(Task details): Arrange the rows below, starting with the line that contains "Screen dimensions: 807x724" and going on through the end of the rows, as a two-column CSV with the headers instruction and click. Give one CSV line per row, with its text and its answer each in a single quoted field and any line breaks replaced by spaces.

(Rows for finding displayed items)
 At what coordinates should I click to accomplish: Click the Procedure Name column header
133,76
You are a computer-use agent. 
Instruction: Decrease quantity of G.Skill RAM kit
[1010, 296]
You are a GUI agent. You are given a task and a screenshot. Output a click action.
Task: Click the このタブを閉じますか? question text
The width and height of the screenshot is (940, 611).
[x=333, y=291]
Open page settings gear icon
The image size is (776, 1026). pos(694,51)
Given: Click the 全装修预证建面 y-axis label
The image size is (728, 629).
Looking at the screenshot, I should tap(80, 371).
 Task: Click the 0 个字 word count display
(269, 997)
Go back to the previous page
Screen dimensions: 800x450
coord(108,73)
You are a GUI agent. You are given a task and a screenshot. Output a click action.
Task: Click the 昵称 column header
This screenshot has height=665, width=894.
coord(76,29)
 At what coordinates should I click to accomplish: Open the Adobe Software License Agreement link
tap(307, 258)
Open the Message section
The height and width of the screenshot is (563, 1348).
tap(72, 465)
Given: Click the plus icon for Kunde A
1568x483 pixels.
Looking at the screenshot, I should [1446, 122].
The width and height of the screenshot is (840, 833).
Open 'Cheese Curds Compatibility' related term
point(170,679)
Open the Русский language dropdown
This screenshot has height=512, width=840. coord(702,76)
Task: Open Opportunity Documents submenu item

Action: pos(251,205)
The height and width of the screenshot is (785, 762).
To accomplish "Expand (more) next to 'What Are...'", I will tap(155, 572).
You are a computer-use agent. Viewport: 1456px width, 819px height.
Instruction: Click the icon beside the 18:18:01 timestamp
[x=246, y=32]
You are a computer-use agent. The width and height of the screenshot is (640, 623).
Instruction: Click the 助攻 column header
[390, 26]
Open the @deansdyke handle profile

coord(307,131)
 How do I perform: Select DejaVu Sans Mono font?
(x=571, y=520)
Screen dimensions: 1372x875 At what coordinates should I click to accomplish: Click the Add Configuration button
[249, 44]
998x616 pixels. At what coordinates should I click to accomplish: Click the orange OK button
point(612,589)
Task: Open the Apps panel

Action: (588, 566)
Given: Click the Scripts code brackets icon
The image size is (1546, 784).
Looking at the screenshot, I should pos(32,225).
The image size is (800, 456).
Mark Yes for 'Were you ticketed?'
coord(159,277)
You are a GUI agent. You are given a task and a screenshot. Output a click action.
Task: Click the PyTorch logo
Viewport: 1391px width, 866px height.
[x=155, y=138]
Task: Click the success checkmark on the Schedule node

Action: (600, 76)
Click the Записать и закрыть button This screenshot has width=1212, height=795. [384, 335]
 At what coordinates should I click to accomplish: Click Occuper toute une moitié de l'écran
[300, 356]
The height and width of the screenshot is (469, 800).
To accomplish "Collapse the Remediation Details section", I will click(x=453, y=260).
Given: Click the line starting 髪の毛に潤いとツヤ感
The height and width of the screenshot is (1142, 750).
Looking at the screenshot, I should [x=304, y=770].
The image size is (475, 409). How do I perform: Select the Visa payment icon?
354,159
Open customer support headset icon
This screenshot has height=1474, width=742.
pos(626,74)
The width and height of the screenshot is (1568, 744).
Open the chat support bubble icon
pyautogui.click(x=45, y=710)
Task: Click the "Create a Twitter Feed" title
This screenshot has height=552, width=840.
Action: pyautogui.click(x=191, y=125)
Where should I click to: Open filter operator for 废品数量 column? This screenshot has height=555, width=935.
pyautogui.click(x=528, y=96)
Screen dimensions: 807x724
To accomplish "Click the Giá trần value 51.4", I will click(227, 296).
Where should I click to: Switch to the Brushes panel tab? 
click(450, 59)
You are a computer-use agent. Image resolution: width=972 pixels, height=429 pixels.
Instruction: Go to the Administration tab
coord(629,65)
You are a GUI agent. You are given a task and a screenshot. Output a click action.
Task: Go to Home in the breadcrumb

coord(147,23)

(Expected answer):
instruction,click
"Screen dimensions: 807x724 To accomplish ""Click the Giá trần value 51.4"",","I will click(227, 296)."
"Where should I click to: Switch to the Brushes panel tab?","click(450, 59)"
"You are a computer-use agent. Image resolution: width=972 pixels, height=429 pixels. Instruction: Go to the Administration tab","coord(629,65)"
"You are a GUI agent. You are given a task and a screenshot. Output a click action. Task: Go to Home in the breadcrumb","coord(147,23)"